Bij het bepalen van de behoefte wordt gebruik gemaakt van lange termijn prognoses, over bedrijventerreinen voor het betreffende verzorgingsgebied in de komende 10 jaar. Provincies en regio’s beschikken vaak over dergelijke prognoses. Een wachtlijst van bedrijven of een lijst met geïnteresseerde bedrijven wordt niet gezien als (onderbouwing van) de behoefte. Alle ontwikkelingen van bedrijventerreinen in bestaande plancapaciteit die in de behoefte voorzien moeten  worden meegewogen.

Is er een kwantitatief overaanbod dan kan een planologische toevoeging om kwalitatieve redenen toch nodig worden geacht. Dat vergt wel een aanvullende motivering. Hoe meer de kwalitatieve aspecten publiekrechtelijk geborgd zijn, des te makkelijker de motivering. Kwalitatieve redenen kunnen bijvoorbeeld zijn:

  • Het aanbieden van grote kavels die binnen de bestaande harde plancapaciteit niet realiseerbaar zijn.
  • Hogere milieu categorieën dan mogelijk binnen de bestaande harde plancapaciteit.

voor zover er leegstand is van bestaande bedrijfsgebouwen, moet onderzocht worden of de leegstand geen optie biedt voor de nieuwe stedelijke ontwikkeling.
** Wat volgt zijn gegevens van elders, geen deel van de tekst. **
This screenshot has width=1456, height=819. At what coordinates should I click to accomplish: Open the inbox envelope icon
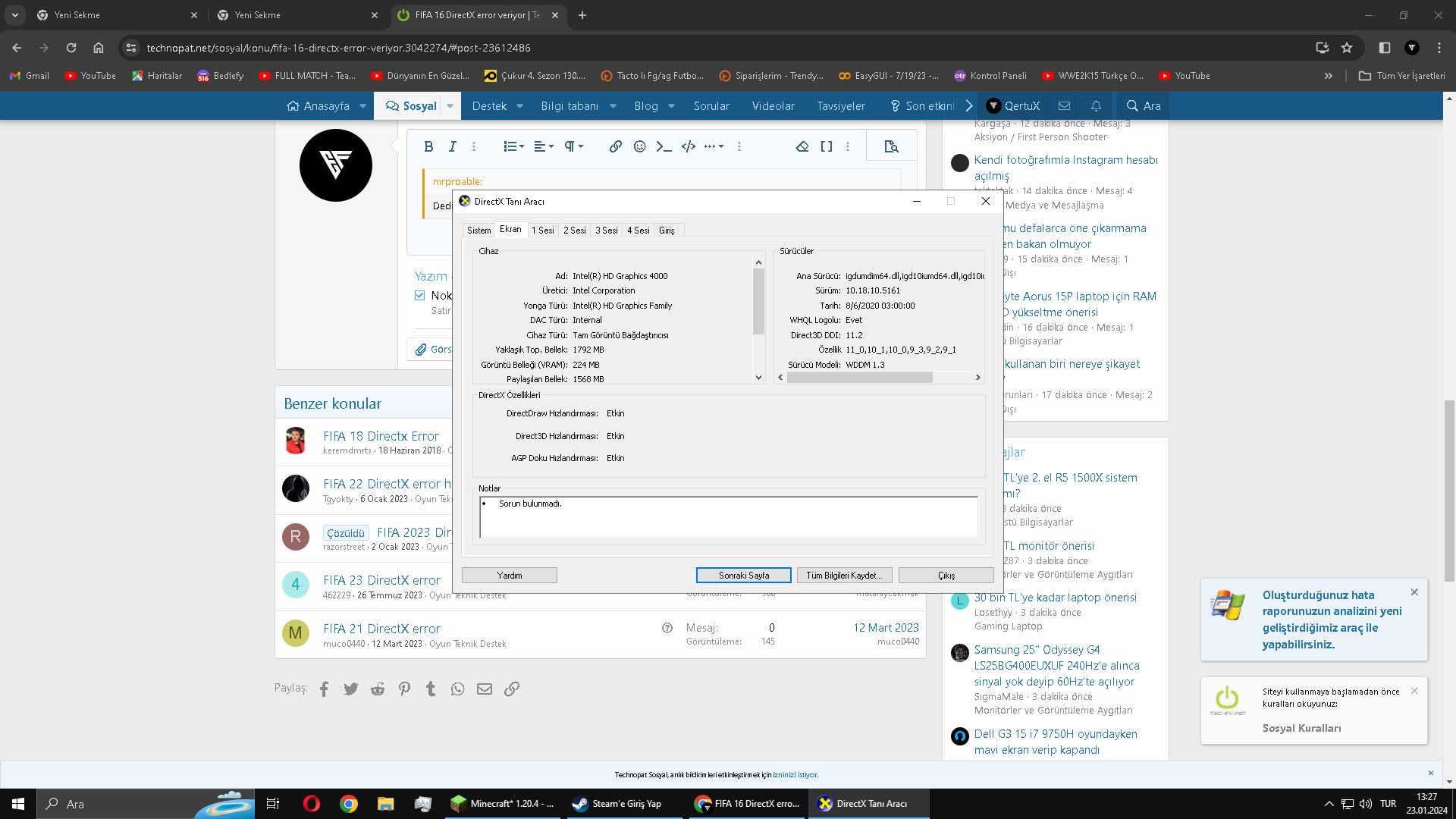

Verder dient gemotiveerd te worden, dat de planologische toevoeging geen onaanvaardbare extra leegstand tot gevolg heeft.

Ligt de ontwikkeling in bestaand stedelijk gebied?

Als de stedelijke ontwikkeling voorziet in een behoefte en gepland is binnen bestaand stedelijk gebied dan wordt voldaan aan de Ladder.

Als bestaand stedelijk gebied wordt aangemerkt:

‘bestaand stedenbouwkundig samenstel van bebouwing ten behoeve van wonen, dienstverlening, bedrijvigheid, detailhandel of horeca, en de daarbij behorende openbare of sociaal culturele voorzieningen, stedelijk groen en infrastructuur’.

Meer hierover leest u op de pagina met kernbegrippen.

De stedelijke ontwikkeling ligt buiten bestaand stedelijk gebied, wat nu?

Als de ontwikkeling van een bedrijventerrein buiten bestaand stedelijk gebied is gepland, moet volgens artikel 3.1.6 lid 2 Bro worden gemotiveerd waarom niet binnen bestaand stedelijk gebied in die behoefte kan worden voorzien. Daarbij spelen de beschikbaarheid en geschiktheid van locaties binnen bestaand stedelijk gebied een rol. Argumenten dat binnen bestaand stedelijk gebied geen mogelijkheden zijn voor de nieuwe stedelijke ontwikkeling kunnen bijvoorbeeld gaan over:

  • kwalitatieve aspecten van de behoefte (denk bijvoorbeeld aan vormen van bedrijfsruimte die niet binnen bestaand stedelijk gebied kunnen zoals bepaalde milieu categorieën of kavelgroottes).
  • andere functies die ter plaatse al aanwezig zijn of (volgens ruimtelijk beleid, zoals een structuurvisie) worden beoogd (zoals park, maatschappelijke functies maar ook andere bedrijfsruimten die later worden beoogd).
  • aanzienlijke investeringen die eerst nodig zijn voor de inbreidingsplekken, bijvoorbeeld vanwege milieuaspecten die kunnen spelen op inbreidingsplekken.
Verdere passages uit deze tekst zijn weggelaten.